The so-called Centaurus variant is not the first Omicron subvariant to be detected, nor is it the only subvariant being monitored at the moment.

BA.4 and BA.5 and others are also Omicron subvariants that are closely monitored by public health organizations, and a study in Nature, published as an unedited manuscript, showed that they could both escape the immunity conferred from infection with the original Omicron variant, or any vaccines that might be based on it.

This emerging subvariant is so new that just 400 genomic sequences of it have been made available so far, explained Dr. Ulrich Elling, research group leader at the Institute of Molecular Biotechnology in Vienna, Austria, where he supports genomic surveillance of COVID-19.

Already experts have determined that BA.2.75 has nine mutations, eight of them new in the area of the genome coding for the spike protein, on top of the 29 BA.2 mutations already present in the variant it evolved from. As “immune evasion is the prime selective force now we should expect BA.2.75 to affect primarily immune evasion,” said Dr. Elling.

Very little has yet been published on the variant, though one team in Beijing has investigated what the individual effects of each of the mutations could be and shared a preprint of some of their results.

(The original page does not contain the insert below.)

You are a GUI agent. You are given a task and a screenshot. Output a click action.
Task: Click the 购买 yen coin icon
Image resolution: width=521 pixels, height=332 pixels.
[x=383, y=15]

Dr. Elling said: “What the data indicate is that BA.2.75 is particularly suited to overcome the immune protection generated by Delta while it is similar to other Omicron lineages after vaccination. However, it must be said that the data are very preliminary and based on few patients, as well as generated with pseudovirus as opposed to real BA.2.75 isolates, so we really must await further results.”

These data suggest that BA.2.75 has a higher affinity for ACE2 receptors, the receptor found in many human tissues to which the SARS-CoV-2 virus binds to gain entry to human cells and replicate.

One other study whose findings were shared as a preprint by a team in Japan, generated pseudoviruses harboring the spike proteins of BA.2.75, BA.4, BA.5 and BA.2, and exposed them to monoclonal antibodies that are used as a treatment for people with COVID-19, but which would be less effective if the variant was able to escape the antibodies present in it.

Lytras noted about this that “[s]ome preliminary lab results do suggest that BA.2.75 has a slightly different immune escape phenotype to BA.4 and BA.5, but I do not think that there’s enough experimental or epidemiological evidence yet to support that BA.2.75 is — or will be — a cause for concern.”

According to a study published in The Lancet: Infectious Diseases in September 2022, antibodies from current COVID-19 vaccines or previous infection with SARS-CoV-2 are most likely effective in preventing severe symptoms from infection with the BA.2.75 subvariant of the virus.

The researchers who conducted the study found that BA.2.75 is about as susceptible to antibodies formed in response to SARS-CoV-2 as BA.5.

“Our study shows that Omicron BA.2.75 has approximately the same level of resistance to antibodies as the dominant variant BA.5, which is reassuring news if we were to suffer a BA.2.75 wave in Sweden,” says the study’s senior author Dr. Benjamin Murrell, assistant professor in the Department of Microbiology, Tumor and Cell Biology at Karolinska Institutet.

The current level of testing is also too low to be able to tell if the BA.2.75 variant would become the dominant variant in the next wave, Dr. Elling told MNT.

“Anyway, the big open question is if we will remain in the Omicron clade this winter or if an old variant makes a revival,” he noted.

“Delta is still detected, for example, and as we know [the] virus remains hidden in immune suppressed patients for more than a year before it resurfaces as a new variant. A year ago there was Delta all over, no Omicron,” he pointed out, so making predictions about what the dominant variant may be in the future is not an easy task.